(TASK STATEMENT): In the data, find the word "Show" and copy out every line that has it.
•••
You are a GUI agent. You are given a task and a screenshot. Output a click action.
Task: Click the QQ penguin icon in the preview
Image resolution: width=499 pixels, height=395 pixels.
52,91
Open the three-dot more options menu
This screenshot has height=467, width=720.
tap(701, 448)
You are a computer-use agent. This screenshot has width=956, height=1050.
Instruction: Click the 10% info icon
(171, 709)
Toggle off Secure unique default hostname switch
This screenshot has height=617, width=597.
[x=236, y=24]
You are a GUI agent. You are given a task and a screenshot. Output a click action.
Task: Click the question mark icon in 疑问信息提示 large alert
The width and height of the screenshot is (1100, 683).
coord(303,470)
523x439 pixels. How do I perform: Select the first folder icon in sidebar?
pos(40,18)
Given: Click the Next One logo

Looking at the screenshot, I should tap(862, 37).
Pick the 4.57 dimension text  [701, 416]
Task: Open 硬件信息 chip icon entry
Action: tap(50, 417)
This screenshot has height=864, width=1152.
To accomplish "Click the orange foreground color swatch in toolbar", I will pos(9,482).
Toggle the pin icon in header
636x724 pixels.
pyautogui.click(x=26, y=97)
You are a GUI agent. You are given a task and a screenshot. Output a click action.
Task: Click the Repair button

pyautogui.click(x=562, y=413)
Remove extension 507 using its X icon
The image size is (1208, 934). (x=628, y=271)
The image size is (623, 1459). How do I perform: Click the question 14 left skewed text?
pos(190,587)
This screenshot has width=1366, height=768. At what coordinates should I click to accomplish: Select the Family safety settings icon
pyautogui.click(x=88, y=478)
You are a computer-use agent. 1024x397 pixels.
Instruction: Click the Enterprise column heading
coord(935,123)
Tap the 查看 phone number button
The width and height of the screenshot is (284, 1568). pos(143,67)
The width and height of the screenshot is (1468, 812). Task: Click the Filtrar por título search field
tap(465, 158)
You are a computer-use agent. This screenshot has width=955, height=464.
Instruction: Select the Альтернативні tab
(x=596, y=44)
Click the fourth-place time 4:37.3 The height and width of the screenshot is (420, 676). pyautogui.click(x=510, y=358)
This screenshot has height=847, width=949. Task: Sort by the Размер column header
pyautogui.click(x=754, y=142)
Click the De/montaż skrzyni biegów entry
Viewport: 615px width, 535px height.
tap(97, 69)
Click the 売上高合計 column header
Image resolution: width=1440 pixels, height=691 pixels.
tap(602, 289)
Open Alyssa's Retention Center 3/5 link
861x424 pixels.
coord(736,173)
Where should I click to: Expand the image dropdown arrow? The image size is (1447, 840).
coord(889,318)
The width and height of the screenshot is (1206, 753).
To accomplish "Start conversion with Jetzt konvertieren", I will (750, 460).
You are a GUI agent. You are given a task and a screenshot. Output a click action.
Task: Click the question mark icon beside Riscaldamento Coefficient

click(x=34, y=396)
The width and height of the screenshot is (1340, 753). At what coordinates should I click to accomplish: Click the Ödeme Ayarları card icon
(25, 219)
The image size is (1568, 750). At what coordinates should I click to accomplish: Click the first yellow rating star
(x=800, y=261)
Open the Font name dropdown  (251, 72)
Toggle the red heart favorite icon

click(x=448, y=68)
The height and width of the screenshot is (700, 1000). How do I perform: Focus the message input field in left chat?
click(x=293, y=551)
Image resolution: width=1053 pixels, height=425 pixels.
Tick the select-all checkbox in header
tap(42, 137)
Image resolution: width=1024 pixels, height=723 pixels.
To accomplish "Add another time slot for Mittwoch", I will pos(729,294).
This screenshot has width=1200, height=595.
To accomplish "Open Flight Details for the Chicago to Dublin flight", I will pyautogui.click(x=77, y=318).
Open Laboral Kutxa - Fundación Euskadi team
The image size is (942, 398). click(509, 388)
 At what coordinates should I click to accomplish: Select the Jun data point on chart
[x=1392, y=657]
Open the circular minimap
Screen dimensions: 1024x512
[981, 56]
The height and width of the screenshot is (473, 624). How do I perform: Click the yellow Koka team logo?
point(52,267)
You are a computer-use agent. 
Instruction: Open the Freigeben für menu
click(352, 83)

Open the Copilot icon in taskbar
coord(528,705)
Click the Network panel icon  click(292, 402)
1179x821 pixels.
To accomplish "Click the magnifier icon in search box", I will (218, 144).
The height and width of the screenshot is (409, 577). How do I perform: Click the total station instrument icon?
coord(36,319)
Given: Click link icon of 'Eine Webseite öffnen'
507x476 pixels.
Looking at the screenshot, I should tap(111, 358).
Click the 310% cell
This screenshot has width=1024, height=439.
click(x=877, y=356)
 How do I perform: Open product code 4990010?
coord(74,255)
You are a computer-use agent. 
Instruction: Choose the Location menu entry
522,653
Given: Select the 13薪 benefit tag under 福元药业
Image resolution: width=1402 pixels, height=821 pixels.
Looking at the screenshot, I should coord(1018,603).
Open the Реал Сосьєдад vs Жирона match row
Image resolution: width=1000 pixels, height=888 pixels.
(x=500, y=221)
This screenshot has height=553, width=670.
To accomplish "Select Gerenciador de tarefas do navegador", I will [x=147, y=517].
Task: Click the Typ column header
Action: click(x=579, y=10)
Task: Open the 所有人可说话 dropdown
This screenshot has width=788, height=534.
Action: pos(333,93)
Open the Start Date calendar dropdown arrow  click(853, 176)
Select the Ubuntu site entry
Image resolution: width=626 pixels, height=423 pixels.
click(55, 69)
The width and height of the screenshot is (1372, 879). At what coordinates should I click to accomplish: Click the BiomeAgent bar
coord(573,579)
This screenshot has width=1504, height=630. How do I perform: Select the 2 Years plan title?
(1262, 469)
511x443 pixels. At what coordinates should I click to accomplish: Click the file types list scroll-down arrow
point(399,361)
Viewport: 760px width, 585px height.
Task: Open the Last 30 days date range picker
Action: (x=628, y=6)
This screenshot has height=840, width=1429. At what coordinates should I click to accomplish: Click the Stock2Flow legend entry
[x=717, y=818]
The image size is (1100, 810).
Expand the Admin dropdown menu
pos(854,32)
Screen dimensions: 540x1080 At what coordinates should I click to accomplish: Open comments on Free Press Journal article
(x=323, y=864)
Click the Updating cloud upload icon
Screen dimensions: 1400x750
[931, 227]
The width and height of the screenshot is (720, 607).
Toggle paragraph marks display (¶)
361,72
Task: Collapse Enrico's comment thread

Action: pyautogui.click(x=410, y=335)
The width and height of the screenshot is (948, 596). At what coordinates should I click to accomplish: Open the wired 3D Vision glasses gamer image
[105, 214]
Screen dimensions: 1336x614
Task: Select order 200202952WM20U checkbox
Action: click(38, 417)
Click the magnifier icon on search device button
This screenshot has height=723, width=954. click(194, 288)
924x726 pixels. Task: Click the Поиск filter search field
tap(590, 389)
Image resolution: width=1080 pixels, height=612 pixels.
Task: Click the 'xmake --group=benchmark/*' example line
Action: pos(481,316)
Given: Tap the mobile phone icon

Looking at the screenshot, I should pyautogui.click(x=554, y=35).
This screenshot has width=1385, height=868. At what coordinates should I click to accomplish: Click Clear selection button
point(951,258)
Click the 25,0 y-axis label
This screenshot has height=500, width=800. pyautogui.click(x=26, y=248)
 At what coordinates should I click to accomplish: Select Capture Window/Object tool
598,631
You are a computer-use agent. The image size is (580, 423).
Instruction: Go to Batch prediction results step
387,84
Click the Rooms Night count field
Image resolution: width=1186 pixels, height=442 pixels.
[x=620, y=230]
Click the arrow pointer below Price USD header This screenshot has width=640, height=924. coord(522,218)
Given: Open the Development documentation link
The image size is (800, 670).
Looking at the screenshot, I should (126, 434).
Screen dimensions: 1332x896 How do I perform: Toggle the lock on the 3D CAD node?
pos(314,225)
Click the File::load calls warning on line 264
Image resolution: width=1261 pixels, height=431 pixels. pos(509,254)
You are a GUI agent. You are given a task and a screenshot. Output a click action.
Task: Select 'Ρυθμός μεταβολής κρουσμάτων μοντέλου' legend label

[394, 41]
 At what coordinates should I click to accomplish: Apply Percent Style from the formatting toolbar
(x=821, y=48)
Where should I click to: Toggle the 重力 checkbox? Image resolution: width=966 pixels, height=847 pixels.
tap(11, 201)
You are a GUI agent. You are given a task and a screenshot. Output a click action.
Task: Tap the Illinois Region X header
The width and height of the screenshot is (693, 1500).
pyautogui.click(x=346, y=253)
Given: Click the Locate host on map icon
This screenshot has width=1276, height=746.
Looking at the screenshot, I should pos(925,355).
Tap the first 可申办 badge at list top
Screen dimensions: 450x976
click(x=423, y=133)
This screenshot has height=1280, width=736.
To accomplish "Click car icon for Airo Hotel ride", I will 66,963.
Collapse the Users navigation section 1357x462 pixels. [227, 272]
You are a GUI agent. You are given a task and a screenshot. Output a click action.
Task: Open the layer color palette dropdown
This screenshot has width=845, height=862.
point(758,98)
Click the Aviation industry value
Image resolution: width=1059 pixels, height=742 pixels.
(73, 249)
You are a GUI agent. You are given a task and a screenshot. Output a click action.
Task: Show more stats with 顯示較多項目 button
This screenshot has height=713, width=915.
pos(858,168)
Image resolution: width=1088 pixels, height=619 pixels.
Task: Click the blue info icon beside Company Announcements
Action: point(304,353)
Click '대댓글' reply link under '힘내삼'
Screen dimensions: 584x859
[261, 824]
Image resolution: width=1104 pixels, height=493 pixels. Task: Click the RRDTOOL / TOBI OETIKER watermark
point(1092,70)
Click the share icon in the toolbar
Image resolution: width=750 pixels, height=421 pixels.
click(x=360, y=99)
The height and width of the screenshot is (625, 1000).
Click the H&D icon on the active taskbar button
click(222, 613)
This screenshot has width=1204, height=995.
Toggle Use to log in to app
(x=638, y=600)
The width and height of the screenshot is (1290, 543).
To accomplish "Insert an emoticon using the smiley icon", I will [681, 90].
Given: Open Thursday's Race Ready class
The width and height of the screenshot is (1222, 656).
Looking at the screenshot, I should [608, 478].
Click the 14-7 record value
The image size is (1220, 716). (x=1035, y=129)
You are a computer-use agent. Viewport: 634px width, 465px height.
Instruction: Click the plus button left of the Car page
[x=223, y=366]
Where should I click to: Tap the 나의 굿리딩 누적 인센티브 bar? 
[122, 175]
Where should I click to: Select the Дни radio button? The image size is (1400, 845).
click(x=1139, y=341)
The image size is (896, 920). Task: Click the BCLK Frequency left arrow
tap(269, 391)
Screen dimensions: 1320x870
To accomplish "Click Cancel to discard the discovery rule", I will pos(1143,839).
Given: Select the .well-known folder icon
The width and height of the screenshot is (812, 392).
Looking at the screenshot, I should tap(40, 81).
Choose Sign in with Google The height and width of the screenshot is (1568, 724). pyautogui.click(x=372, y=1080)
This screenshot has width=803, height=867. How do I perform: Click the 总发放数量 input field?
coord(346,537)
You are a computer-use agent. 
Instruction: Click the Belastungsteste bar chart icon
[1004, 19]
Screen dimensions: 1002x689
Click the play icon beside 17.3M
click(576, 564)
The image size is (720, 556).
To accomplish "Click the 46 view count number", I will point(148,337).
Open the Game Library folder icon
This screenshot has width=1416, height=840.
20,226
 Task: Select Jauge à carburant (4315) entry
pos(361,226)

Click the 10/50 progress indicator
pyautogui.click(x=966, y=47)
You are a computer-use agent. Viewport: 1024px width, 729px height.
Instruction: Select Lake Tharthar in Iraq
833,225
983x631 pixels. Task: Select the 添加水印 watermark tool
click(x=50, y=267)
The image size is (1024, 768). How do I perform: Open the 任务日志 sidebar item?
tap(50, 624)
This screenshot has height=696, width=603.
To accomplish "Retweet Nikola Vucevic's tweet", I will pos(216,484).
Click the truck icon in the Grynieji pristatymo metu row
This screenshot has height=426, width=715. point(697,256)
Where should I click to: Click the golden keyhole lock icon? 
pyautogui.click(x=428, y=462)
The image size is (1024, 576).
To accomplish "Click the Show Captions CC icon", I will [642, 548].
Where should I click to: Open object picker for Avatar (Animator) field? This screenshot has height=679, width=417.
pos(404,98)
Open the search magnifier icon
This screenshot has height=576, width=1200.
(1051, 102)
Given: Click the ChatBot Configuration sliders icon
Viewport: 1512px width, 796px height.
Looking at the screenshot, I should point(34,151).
•••
(RESPONSE TO THIS TASK):
Task: Show more stats with 顯示較多項目 button
To accomplish "Click the Show Captions CC icon", I will [642, 548].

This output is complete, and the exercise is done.